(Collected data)
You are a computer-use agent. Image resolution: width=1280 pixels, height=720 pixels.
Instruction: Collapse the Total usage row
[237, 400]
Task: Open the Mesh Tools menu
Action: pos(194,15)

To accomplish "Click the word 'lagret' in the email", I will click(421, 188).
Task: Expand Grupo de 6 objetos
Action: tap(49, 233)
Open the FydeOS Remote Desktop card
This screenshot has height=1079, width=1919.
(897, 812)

* * *

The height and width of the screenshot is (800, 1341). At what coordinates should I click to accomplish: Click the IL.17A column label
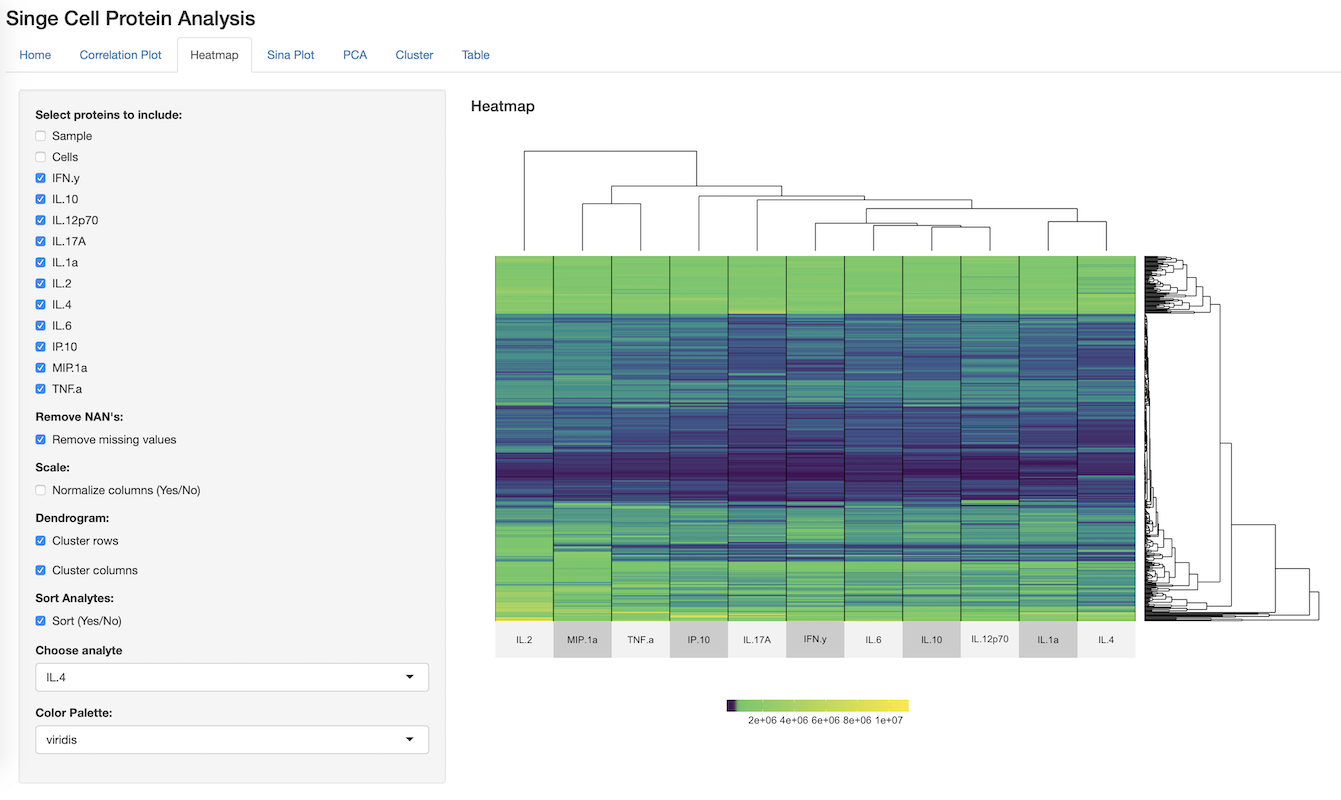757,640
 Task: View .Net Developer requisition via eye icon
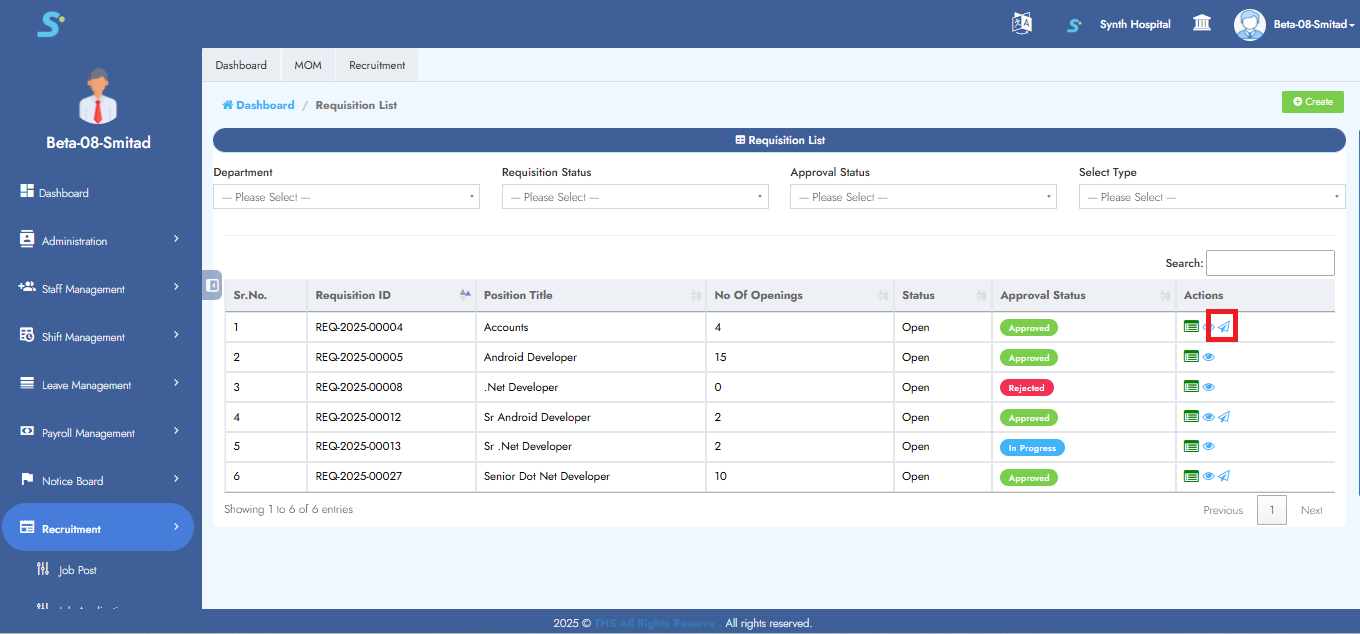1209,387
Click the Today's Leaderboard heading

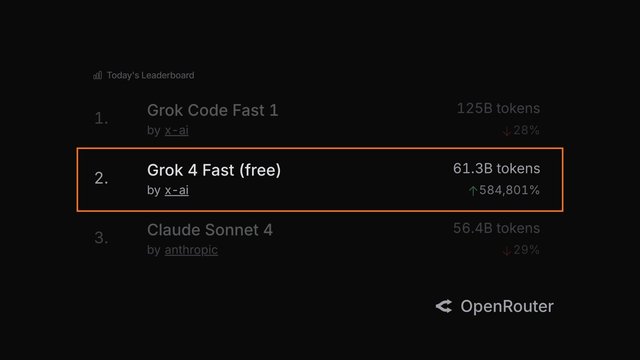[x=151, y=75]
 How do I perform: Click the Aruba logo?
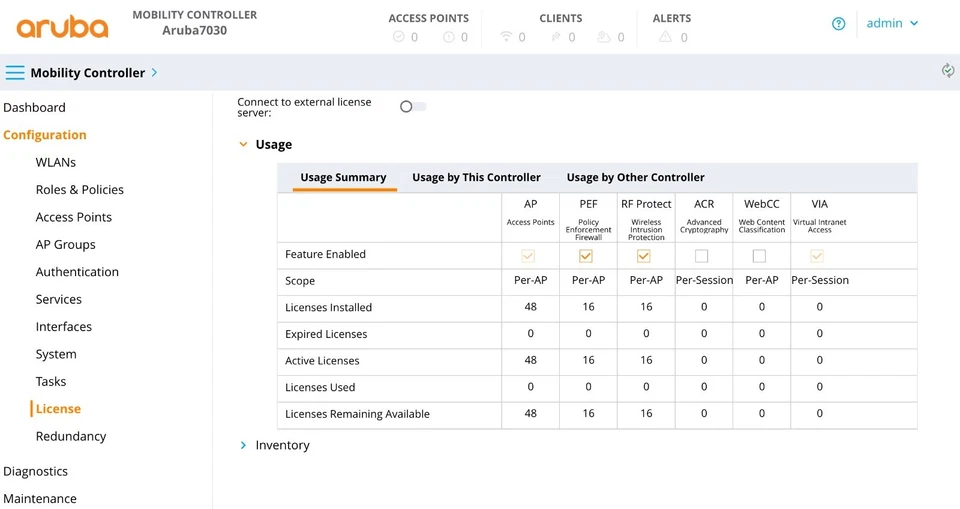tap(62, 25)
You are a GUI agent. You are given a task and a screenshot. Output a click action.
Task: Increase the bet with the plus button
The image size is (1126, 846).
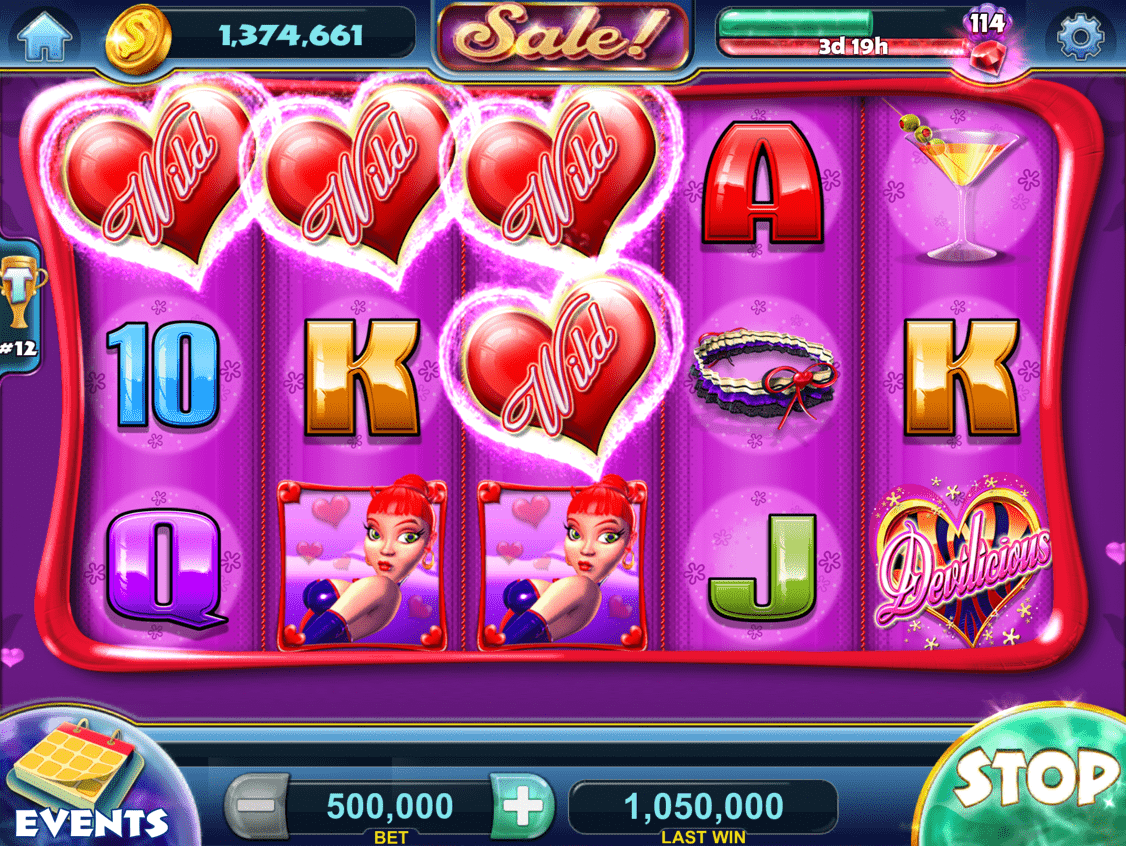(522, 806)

--

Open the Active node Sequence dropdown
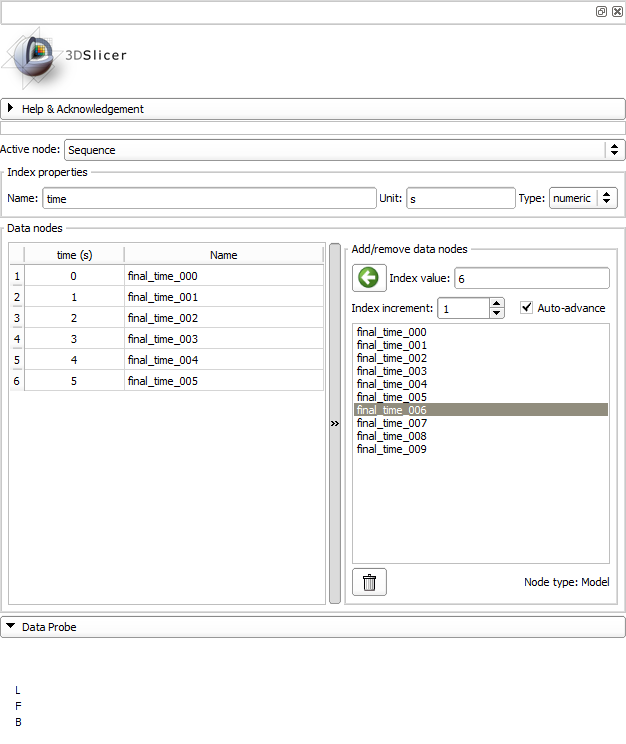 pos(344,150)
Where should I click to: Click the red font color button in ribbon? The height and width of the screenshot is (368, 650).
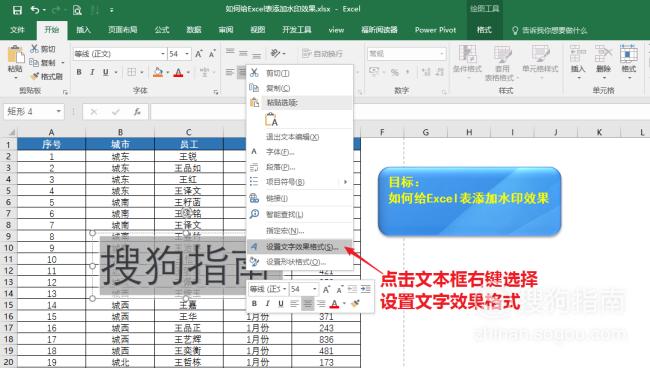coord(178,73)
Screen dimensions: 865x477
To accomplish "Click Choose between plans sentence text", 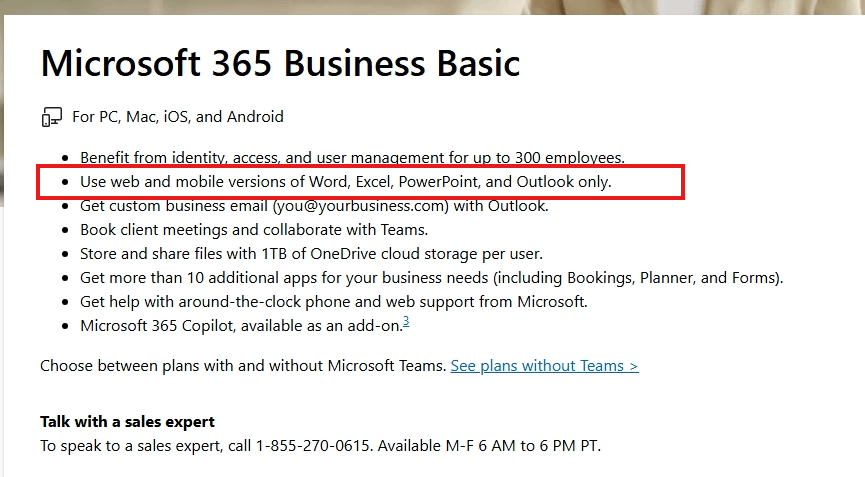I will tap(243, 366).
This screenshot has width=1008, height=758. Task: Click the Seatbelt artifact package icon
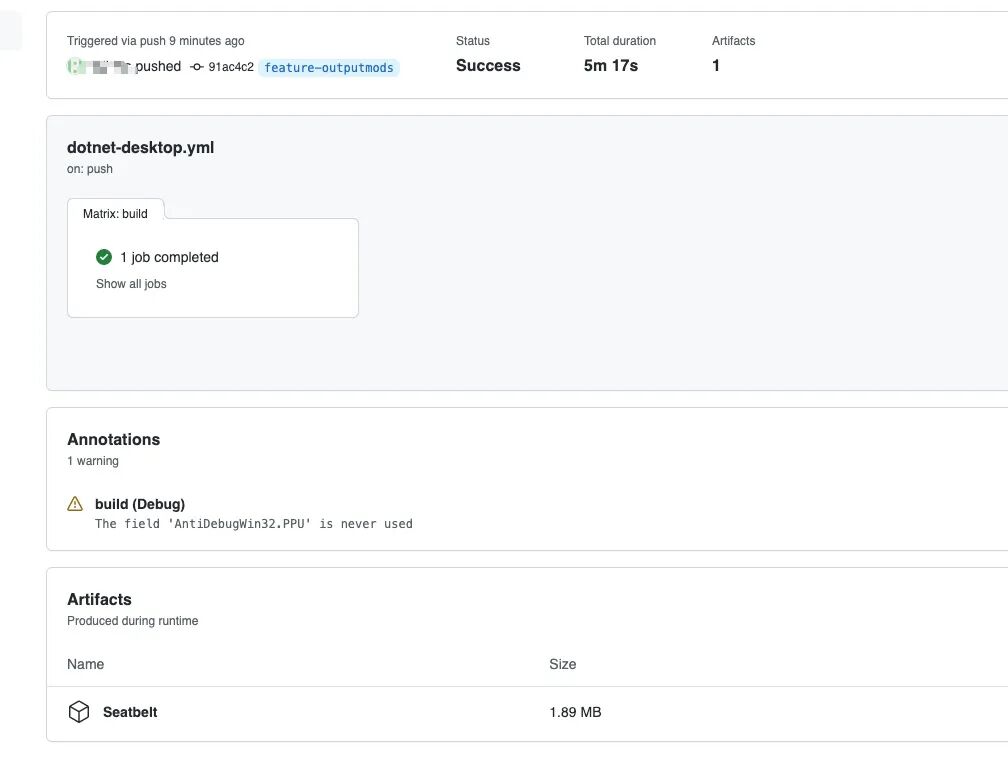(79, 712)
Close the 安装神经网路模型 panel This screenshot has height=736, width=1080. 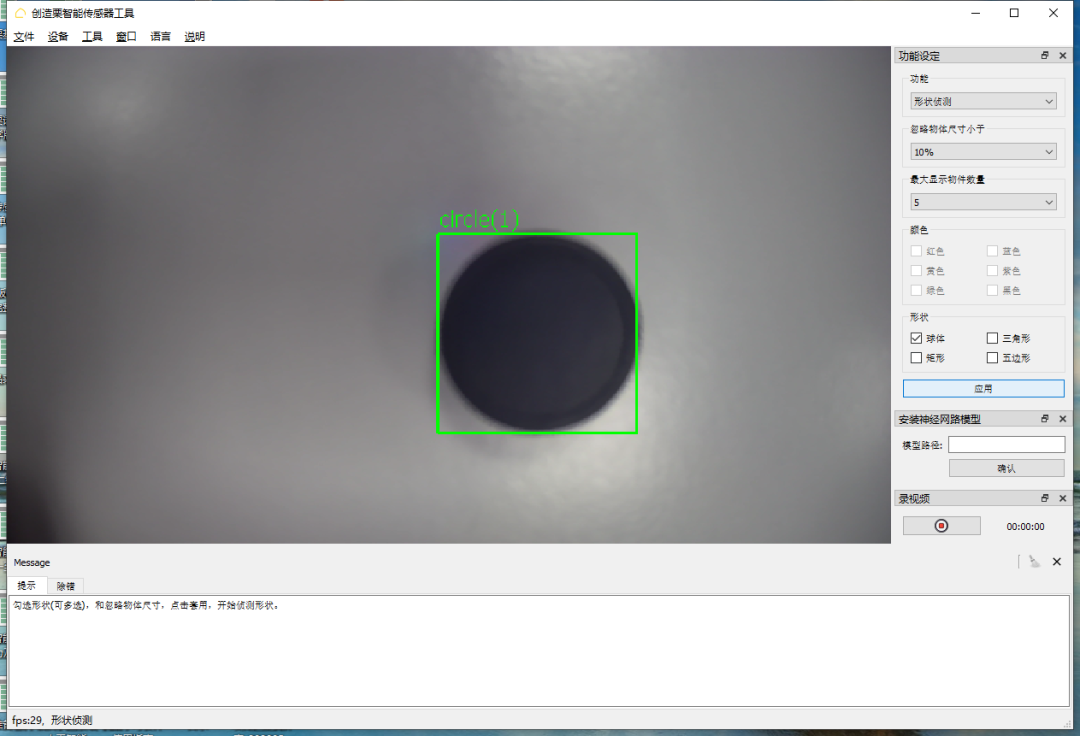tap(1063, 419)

:: Work item ::
Report each line in the entries where the string "agent" occurs.

:: Task response ::
You are a computer-use agent. Image resolution: width=1280 pixels, height=720 pixels.
You are a GUI agent. You are given a task and a screenshot. Output a click action.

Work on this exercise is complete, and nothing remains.